INSTRUCTIONS FOR THE TASK | Some lines in the entries contain the word "agent". Copy all of them.

***** DATASET CONTENT *****

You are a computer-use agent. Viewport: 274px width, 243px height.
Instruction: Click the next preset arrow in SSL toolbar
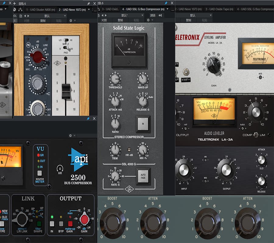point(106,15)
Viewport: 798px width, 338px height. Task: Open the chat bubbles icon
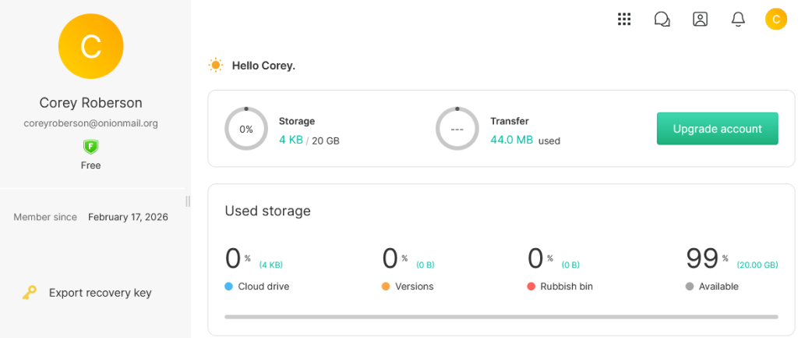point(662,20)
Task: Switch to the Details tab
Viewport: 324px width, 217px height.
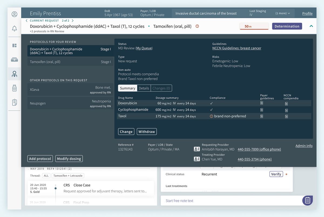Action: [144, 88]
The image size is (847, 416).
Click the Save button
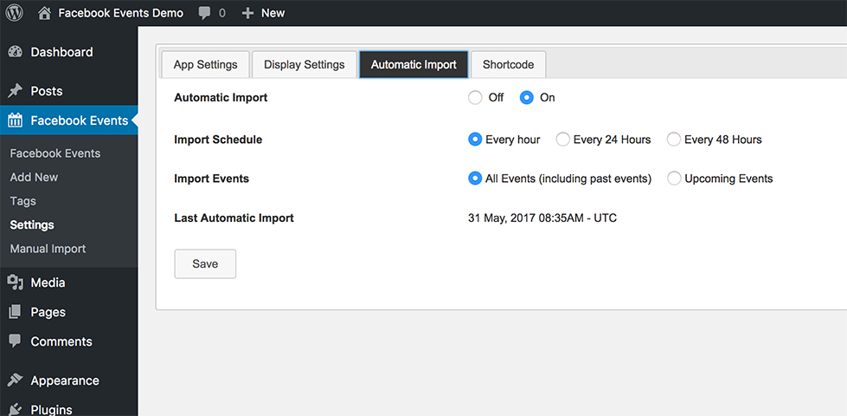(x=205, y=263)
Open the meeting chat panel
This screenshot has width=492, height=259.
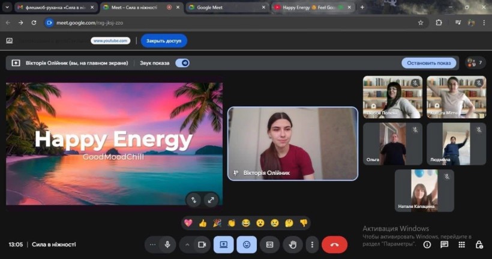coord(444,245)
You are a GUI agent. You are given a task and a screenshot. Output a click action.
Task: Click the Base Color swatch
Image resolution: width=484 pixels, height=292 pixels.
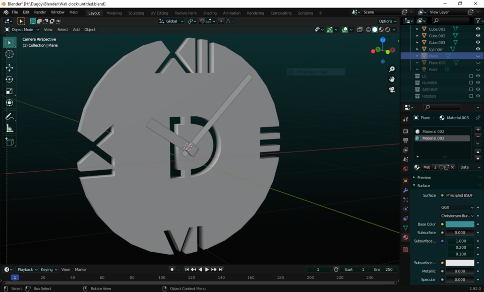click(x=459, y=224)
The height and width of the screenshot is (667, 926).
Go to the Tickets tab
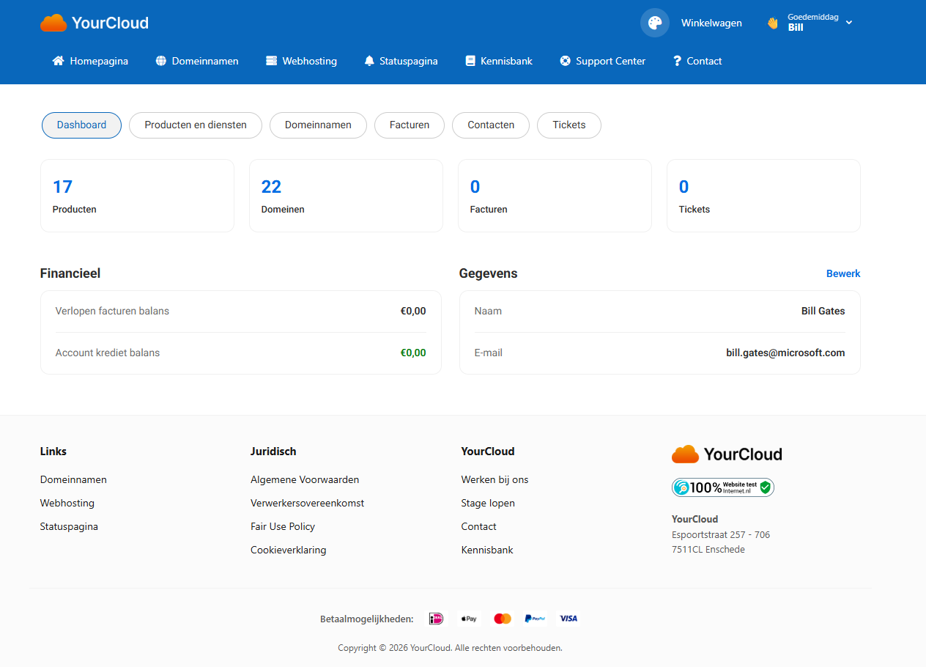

*****
***** DATASET CONTENT *****

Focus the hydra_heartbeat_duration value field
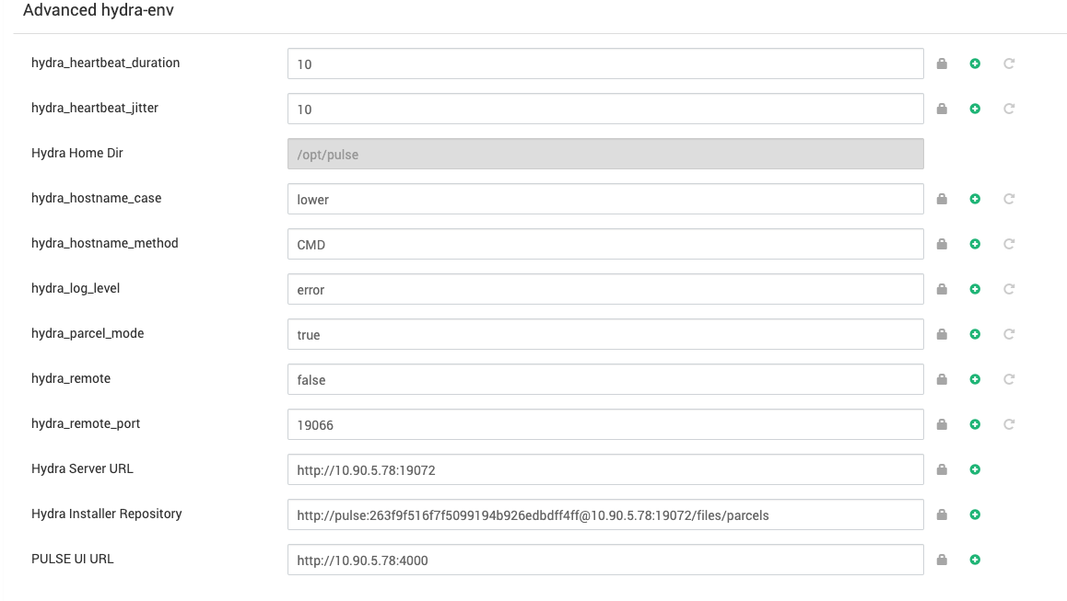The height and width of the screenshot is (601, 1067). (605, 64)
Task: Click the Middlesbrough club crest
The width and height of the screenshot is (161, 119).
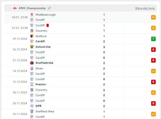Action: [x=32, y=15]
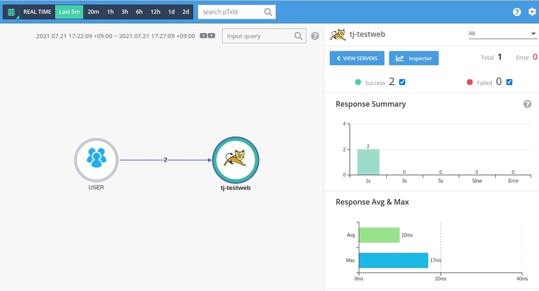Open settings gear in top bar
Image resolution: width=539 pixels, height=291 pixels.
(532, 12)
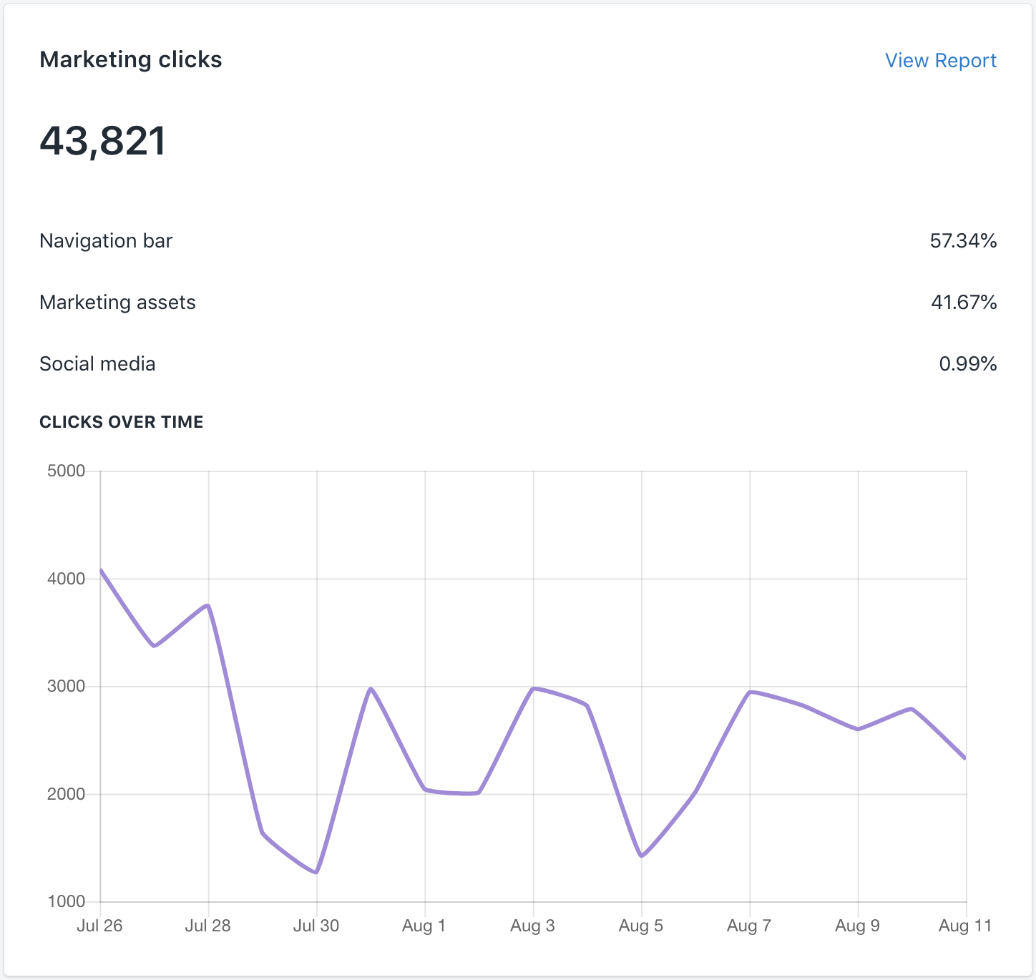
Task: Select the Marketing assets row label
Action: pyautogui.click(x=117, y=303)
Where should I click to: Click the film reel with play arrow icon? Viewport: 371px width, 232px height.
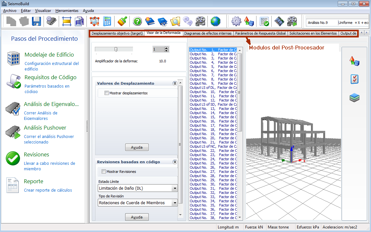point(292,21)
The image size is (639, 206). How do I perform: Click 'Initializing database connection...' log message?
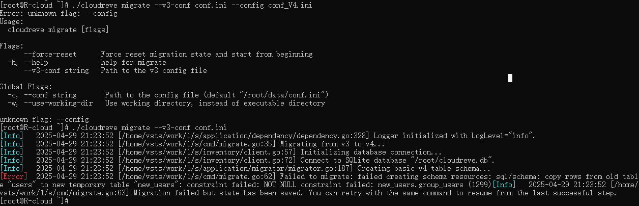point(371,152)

*****
***** DATASET CONTENT *****

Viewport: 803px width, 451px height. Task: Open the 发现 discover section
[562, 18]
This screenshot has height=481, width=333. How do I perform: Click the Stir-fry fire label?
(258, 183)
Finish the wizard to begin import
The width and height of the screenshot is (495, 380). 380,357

*****

REPLY TO THE EXERCISE |
You are a computer-use agent. Viewport: 274px width, 243px height.
You are a GUI agent. You are given a task and a screenshot. Output a click action.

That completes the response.